With determination in her step, the head of Staten Island's largest LGBT advocacy group attempted Sunday to apply for her organization, the Pride Center of Staten Island, to march next month in the borough's St. Patrick's Day Parade.

It was the second time Carol Bullock tried to include her group in the parade — and the second time she was told no.

"We understand this parade is really important to Staten Island and all of the Irish who live here," Carol Bullock said. "We just want to be a part of that and celebrate."

The annual parade is organized by the Parade Committee of the Ancient Order of Hibernians, under President Larry Cummings. That's who Bullock addressed Sunday when she showed up to apply to march with the Pride Center's banner.

But she said Cummings told her that the banner "promoted the homosexual lifestyle" and that it "goes against the tenets of the Catholic Church." Bullock said he even told her that the celebration is "not a sexual identification parade."

"You're pushing us right back in the closet," Bullock reflected.

Cummings did not return calls or texts for comment. While Bullock said she wasn't surprised by the hardline he's taken, she said she is shocked that the support of island elected officials hasn't helped.

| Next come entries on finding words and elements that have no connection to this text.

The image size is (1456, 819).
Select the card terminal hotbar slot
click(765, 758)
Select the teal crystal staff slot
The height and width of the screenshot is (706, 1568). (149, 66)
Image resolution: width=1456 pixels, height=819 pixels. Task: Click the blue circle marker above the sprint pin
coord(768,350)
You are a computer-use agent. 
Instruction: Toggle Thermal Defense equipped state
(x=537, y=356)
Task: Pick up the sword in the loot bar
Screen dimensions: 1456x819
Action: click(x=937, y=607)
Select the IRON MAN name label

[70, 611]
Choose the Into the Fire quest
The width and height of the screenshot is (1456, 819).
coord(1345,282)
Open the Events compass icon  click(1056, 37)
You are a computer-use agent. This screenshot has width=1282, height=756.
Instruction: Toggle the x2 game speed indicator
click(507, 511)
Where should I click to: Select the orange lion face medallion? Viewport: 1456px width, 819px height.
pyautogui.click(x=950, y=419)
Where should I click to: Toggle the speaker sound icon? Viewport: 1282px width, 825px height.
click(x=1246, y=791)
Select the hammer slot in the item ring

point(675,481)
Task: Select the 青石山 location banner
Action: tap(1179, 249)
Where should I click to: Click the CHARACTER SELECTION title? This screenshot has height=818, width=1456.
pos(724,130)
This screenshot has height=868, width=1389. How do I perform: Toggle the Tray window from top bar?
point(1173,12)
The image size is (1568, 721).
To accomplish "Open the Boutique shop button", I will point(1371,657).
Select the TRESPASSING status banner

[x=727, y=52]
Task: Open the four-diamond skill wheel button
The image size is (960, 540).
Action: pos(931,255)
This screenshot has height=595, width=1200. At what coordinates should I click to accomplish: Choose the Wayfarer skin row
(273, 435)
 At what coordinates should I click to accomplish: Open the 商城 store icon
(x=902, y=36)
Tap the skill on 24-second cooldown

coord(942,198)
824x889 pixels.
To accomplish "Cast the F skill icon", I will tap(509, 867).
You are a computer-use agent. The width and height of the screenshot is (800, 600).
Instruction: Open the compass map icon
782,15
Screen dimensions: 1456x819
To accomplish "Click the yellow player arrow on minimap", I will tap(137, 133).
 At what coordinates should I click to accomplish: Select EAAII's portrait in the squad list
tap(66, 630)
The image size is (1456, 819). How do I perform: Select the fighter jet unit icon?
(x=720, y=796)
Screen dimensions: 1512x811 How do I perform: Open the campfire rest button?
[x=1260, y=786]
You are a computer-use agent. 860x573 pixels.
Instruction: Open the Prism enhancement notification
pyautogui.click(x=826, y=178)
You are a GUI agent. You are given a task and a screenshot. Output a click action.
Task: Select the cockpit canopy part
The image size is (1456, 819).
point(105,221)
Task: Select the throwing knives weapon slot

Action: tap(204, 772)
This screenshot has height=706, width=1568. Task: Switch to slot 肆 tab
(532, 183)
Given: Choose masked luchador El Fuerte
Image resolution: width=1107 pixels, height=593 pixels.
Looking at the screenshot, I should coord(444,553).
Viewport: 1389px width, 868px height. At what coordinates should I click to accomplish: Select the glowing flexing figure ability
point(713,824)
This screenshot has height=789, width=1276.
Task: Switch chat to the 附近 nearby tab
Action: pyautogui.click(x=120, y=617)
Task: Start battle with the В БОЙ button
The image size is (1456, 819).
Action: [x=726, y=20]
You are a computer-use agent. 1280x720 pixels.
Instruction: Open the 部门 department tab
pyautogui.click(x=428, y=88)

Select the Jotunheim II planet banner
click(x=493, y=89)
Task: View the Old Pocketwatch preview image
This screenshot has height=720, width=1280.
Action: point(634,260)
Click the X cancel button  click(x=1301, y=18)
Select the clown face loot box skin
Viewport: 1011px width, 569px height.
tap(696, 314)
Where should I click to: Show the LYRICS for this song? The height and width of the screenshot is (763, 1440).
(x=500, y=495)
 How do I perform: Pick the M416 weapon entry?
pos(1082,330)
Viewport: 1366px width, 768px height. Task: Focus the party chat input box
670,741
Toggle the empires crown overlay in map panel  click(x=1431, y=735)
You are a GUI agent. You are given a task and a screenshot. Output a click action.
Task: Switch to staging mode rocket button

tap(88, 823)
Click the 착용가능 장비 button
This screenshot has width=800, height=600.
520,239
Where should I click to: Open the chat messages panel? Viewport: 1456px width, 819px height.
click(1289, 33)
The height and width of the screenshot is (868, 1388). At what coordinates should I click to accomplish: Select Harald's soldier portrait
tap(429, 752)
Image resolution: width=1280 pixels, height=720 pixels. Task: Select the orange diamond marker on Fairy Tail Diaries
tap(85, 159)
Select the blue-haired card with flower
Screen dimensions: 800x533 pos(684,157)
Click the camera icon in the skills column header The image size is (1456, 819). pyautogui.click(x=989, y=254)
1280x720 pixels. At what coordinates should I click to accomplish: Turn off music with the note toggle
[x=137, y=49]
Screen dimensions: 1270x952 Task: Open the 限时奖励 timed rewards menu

"Time has long since passed that we include the Pride Center of Staten Island," Borough President Jimmy Oddo tweeted Friday. "What a unifying moment it would be for our borough to reach an accord and have all of SI enjoying this happy day."s


Assemblyman Michael Cusick said he has been meeting with parade organizers for months about this issue. He said he's still hopeful there can be a positive resolution.

"There are many people on Staten Island who believe, as I do, that support that the Pride Center is able to march and march with a banner," Cusick said. "Again, it goes back to what you believe the parade is about, whether it involves religious tenets in the parade or if it is truly a parade, a civic parade, of culture and heritage."


The decision not to allow the group to march would make Staten Island's St. Patrick's Day Parade the only one in the city that isn't inclusive. The issue dogged the big parade in Manhattan for decades until gays and lesbians were allowed to march under their own banners five years ago.